Cancer Support for People of Refugee Background (CSPRBB) is a collaborative project between Bendigo Community Health Services, Loddon Mallee Integrated Cancer Service, and the Bendigo Regional Cancer Centre. This 2-year project funded by the Victorian Department of Health is working with local Karen and Afghan communities and service providers to identify enablers, barriers, and myths surrounding cancer and cancer care, system issues and refugee sensitive practice.

 

Bendigo is the second largest regional settlement site in Victoria. Estimated refugee populations – 3500 Karen, 300 Afghan.

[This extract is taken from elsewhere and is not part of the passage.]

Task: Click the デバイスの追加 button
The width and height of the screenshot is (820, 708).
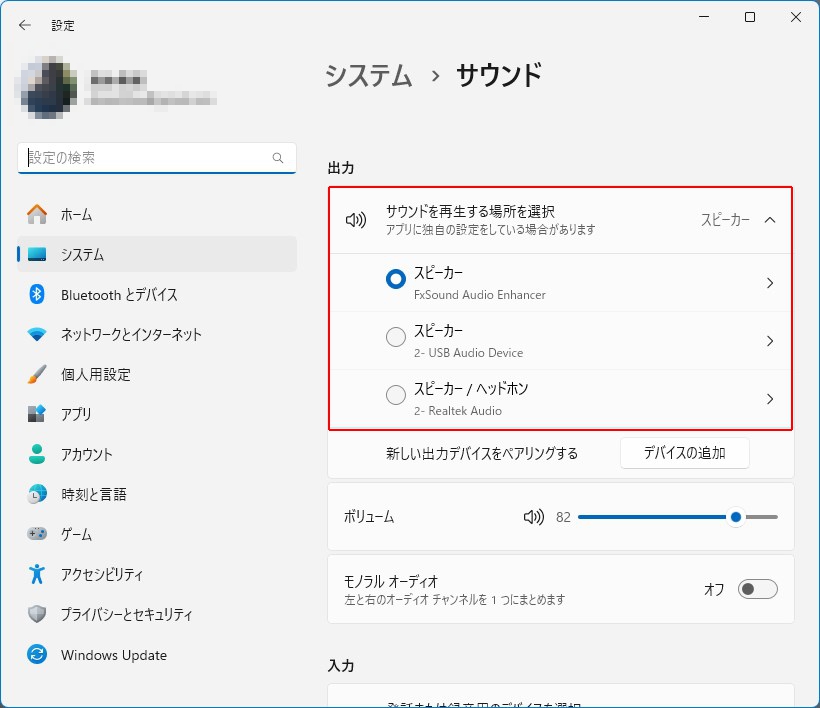Action: tap(684, 453)
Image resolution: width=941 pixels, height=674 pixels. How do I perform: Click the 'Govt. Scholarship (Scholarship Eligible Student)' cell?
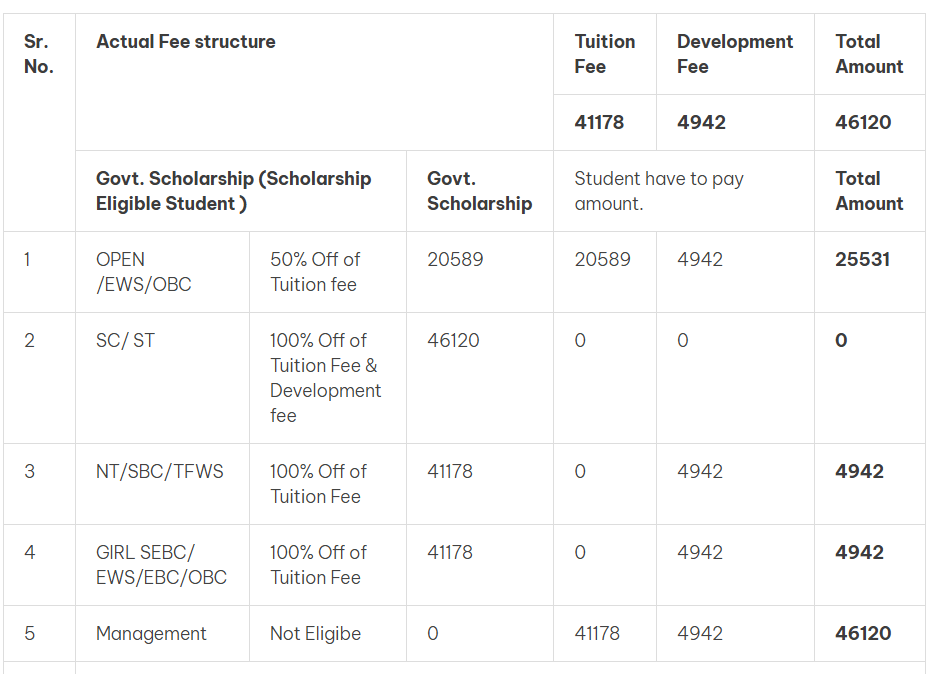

Humanitarian arrivals come to a new environment with limited knowledge of and access to preventative and primary care, limited health, service, and digital literacy, having experienced decades of deprivation.

 

Throughout the settlement process, barriers to screening without culturally safe supports, limited capacity in symptom recognition and reporting, late diagnosis, refusal of treatment and palliative supports are evident. Anecdotal evidence shows these communities are underserved in cancer care. Pre settlement experiences create high risk, and limited protective factors in cancer prevention, detection, and treatment.

 

Aim

CSPRBB aims to improve health equity across the cancer continuum by supporting former refugees to better understand cancer prevention, screening, early intervention, treatment, and optimal care pathways that are culturally safe and easily understood.

 

Approach

  • Refine evidence of underrepresentation in screening/cancer care: community and service provider focus groups, surveys:

Project needs analysis is informing interventions to build community health and service literacy, work with cancer experts to co-design culturally appropriate resources/ education sessions, and support system change to enable easier access to screening, cancer treatment and optimal care pathways.

  • Develop and pilot a cancer navigation model for former refugees experiencing cancer.

 

Preliminary findings: needs analysis has revealed fear, mythical beliefs, mistrust in western treatments/ clinicians, and confirmed literacy limitations. Scanning of translated information and emerging system barriers have revealed areas for improvement. These findings will be presented.